There are many good reasons to justify using an artificial neural network. Much of the recent literature on time series forecasting is focusing on the advantage of ANNs versus other methods, including autoregressive interactive moving average (ARIMA) models. For instance, Ahmed et al. and Zhang show that ANNs are shown to be superior for generalized time series problems \citep{ahmed}. Although complex models such as neural networks can hard to interpret, our project team values performance over interpretability. Furthermore, we have designed features similar to those in financial time series models. For financial stock data, Adebiye et al. show that ANNs are superior to ARIMA models \citep{adebiye}. Lastly, ANNs are capable of modeling non-linearities which can improve the forecast.

\begin{figure}[h]
  \caption{Diagram of a one-unit Long Short-Term Memory (LSTM) network \citep{deloche}}
  \centering
  \includegraphics[width=12.5cm]{images/Long_Short-Term_Memory.png}
\end{figure}

Recurrent neural networks (RNNs) are a class of artificial neural network that use reasoning about previous events in the data to inform predictions \citep{olah}. In other words, RNNs retain state at one time to the next, using the previous state's output for the current estimate. This characteristic enables multi-stepped time series forecasting. A particular architecture of RNNs known as Long Short-Term Memory (LSTM) allows the model to recognize and retain short-term patterns for long periods of time \citep{hochreiter}. This architecture is used best where data from an earlier state needs to be recalled at a later state. Examples of LSTM networks in industry include Google Voice \citep{beaufays} and state-of-the-art performance on Google Translate \citep{le}.

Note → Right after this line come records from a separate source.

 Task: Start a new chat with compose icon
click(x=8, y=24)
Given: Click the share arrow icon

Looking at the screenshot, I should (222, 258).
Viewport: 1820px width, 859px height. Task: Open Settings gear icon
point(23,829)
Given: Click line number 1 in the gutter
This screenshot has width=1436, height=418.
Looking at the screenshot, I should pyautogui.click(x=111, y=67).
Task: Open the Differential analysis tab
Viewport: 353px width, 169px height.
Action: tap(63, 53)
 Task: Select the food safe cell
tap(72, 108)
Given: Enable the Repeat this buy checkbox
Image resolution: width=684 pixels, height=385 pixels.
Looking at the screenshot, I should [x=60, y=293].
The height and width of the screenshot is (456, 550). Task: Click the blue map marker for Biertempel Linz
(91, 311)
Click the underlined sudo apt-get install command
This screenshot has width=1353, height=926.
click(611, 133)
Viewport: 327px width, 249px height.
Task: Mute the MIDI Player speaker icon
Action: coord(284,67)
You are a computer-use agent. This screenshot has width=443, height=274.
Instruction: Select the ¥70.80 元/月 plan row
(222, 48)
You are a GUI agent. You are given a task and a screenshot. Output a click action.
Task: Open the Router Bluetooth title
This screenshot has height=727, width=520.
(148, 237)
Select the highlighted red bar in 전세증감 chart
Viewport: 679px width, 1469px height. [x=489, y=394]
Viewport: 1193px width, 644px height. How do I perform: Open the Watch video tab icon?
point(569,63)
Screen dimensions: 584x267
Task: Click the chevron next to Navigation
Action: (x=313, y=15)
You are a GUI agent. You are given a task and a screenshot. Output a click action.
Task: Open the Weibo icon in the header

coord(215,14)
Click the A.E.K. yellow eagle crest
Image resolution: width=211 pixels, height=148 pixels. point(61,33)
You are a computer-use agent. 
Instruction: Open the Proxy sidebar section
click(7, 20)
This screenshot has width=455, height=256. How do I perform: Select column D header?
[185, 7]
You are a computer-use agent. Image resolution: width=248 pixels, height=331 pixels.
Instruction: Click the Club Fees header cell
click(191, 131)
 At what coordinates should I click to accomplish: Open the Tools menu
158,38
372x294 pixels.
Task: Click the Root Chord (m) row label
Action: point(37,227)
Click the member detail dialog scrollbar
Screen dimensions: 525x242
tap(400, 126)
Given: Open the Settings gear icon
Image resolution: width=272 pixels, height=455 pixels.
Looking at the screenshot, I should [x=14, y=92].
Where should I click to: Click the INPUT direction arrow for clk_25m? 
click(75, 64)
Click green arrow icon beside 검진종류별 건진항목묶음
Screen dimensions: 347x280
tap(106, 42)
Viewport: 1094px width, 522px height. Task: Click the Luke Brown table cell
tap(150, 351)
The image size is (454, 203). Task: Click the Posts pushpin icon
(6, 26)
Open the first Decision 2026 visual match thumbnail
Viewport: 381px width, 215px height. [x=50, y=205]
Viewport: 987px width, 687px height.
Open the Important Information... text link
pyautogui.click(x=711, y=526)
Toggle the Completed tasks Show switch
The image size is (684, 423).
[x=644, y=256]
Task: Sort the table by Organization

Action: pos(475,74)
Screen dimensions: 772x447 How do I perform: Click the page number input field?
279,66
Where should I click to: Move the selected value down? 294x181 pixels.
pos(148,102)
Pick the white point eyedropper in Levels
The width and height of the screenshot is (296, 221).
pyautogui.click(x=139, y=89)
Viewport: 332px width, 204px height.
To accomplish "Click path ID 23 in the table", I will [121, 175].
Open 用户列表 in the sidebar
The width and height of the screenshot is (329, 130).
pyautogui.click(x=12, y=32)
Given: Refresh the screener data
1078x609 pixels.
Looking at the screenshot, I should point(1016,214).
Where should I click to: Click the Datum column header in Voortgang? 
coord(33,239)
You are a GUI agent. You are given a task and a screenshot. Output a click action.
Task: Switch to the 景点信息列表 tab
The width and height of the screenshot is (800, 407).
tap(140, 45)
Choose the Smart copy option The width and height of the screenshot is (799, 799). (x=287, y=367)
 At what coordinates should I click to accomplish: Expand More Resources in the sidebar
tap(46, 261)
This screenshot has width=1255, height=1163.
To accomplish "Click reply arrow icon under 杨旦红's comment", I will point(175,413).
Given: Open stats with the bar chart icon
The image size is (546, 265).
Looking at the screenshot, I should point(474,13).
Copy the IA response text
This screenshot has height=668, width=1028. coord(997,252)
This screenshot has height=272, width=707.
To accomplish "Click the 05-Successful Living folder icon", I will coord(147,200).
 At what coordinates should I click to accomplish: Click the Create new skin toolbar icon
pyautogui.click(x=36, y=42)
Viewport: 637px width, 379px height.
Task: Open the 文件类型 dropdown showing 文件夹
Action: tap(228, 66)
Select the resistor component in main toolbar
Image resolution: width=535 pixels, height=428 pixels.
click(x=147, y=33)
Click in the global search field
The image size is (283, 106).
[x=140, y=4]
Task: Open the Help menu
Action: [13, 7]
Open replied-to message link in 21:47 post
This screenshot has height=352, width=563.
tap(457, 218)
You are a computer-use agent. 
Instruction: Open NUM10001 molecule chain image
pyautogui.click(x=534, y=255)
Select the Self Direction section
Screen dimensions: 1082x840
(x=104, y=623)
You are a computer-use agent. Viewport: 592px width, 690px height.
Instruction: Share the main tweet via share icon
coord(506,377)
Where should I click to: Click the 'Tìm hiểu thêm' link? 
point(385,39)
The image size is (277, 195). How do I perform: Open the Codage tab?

\section{Object-Oriented Abstraction}
The working LSTM model was created in a Jupyter Notebook. While serving as a minimum proof of concept, the model should not require that the end-user engage directly with code. Furthermore, the following criteria were set: 1) the lifecycle of the model from training, testing, to final predictions needed to be automated and callable with a simple applicaition programming interface (API); 2) the Jupyter Notebook code (which executes similarly to a script) needed to be organized into an object-oriented structure to store data within the object instance; 3) the model needed to be capable of loading datasets of arbitrary products. Criterion (2) is more a matter of preference and style to the author, as other programming paradigms could be considered. The rest of this section briefly discusses the process involved in restructuring the model code to meet the criteria.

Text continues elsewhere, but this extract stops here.